* Stored data
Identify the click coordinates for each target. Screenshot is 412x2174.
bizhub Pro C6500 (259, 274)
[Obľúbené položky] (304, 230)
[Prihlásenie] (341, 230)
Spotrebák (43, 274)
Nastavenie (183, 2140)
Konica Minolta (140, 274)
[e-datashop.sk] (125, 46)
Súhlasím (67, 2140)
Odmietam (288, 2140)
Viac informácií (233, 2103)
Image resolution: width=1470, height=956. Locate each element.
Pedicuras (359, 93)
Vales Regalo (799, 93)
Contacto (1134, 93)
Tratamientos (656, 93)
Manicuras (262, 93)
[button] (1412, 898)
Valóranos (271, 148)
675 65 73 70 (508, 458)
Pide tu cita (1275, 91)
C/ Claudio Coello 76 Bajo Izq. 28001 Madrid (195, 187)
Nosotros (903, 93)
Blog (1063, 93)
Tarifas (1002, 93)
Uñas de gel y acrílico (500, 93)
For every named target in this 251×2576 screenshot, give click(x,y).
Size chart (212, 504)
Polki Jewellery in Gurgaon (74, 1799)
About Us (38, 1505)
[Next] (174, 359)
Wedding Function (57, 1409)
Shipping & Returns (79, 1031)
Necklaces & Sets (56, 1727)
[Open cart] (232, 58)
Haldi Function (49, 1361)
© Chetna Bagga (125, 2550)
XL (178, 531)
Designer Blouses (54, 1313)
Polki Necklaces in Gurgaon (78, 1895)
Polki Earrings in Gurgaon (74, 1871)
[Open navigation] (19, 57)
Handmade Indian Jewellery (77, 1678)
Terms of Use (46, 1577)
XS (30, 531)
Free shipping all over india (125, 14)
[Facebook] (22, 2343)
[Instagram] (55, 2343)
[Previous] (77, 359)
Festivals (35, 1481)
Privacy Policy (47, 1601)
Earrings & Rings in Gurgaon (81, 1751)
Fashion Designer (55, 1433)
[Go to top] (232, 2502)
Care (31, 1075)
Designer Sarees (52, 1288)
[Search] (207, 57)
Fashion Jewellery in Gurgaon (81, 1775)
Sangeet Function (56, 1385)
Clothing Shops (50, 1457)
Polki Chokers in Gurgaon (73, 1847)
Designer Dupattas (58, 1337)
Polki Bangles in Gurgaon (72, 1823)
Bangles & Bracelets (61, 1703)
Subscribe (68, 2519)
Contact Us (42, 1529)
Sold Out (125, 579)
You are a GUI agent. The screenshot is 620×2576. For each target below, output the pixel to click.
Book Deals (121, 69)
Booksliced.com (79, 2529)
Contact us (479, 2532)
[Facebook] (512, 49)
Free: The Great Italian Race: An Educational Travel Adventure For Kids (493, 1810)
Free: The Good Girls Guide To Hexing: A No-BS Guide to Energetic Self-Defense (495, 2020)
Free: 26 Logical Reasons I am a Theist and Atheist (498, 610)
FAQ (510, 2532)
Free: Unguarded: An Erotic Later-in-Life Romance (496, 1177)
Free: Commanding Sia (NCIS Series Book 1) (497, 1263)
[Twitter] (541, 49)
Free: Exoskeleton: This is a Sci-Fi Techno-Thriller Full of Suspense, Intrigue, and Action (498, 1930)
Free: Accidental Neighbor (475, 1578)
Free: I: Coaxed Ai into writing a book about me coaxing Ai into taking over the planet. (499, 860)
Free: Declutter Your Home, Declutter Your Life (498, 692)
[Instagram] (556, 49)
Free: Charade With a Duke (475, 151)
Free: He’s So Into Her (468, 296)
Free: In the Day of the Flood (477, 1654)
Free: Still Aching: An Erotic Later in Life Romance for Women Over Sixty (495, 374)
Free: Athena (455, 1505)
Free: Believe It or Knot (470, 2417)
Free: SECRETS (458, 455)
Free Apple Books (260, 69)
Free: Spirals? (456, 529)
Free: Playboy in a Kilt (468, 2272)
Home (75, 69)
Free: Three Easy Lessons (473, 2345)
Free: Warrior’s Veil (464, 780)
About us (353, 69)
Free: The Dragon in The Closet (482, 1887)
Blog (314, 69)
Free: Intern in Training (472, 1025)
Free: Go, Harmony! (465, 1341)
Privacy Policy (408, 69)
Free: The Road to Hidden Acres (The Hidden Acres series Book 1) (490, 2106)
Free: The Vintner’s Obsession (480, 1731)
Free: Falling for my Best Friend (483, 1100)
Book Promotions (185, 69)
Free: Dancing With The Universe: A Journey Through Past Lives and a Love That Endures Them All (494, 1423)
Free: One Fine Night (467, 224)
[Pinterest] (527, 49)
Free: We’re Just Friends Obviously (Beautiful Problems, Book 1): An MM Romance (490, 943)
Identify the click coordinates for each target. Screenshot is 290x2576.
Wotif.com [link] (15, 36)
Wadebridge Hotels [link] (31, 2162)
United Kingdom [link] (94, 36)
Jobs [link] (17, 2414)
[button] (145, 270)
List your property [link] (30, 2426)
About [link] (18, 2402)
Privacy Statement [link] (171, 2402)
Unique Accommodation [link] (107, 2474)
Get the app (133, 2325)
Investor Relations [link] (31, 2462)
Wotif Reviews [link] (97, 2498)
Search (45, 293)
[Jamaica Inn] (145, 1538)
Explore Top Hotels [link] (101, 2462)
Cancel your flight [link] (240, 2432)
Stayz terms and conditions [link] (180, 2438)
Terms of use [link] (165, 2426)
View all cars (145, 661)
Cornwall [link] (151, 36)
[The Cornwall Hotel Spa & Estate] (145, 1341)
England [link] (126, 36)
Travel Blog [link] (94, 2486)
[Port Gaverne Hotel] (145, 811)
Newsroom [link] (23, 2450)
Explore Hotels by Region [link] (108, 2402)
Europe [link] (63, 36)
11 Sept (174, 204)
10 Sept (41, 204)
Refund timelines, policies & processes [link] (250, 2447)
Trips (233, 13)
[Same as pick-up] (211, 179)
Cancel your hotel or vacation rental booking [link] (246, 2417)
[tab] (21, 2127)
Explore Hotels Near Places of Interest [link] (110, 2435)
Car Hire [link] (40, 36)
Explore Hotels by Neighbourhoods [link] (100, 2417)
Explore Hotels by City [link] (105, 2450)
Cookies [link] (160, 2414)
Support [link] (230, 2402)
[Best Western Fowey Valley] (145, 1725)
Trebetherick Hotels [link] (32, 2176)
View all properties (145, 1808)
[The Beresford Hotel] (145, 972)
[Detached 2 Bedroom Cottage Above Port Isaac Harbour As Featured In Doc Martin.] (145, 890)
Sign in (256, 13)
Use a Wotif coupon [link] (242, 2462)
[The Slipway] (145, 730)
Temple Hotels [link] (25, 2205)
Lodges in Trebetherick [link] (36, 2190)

* Instructions for the task
Only the lines above from the one with "Booksliced.com (79, 2529)" up to and including the one with "Free: Accidental Neighbor (475, 1578)" should be repeated, exactly as written.

* Finished task
Booksliced.com (79, 2529)
Contact us (479, 2532)
[Facebook] (512, 49)
Free: The Great Italian Race: An Educational Travel Adventure For Kids (493, 1810)
Free: The Good Girls Guide To Hexing: A No-BS Guide to Energetic Self-Defense (495, 2020)
Free: 26 Logical Reasons I am a Theist and Atheist (498, 610)
FAQ (510, 2532)
Free: Unguarded: An Erotic Later-in-Life Romance (496, 1177)
Free: Commanding Sia (NCIS Series Book 1) (497, 1263)
[Twitter] (541, 49)
Free: Exoskeleton: This is a Sci-Fi Techno-Thriller Full of Suspense, Intrigue, and Action (498, 1930)
Free: Accidental Neighbor (475, 1578)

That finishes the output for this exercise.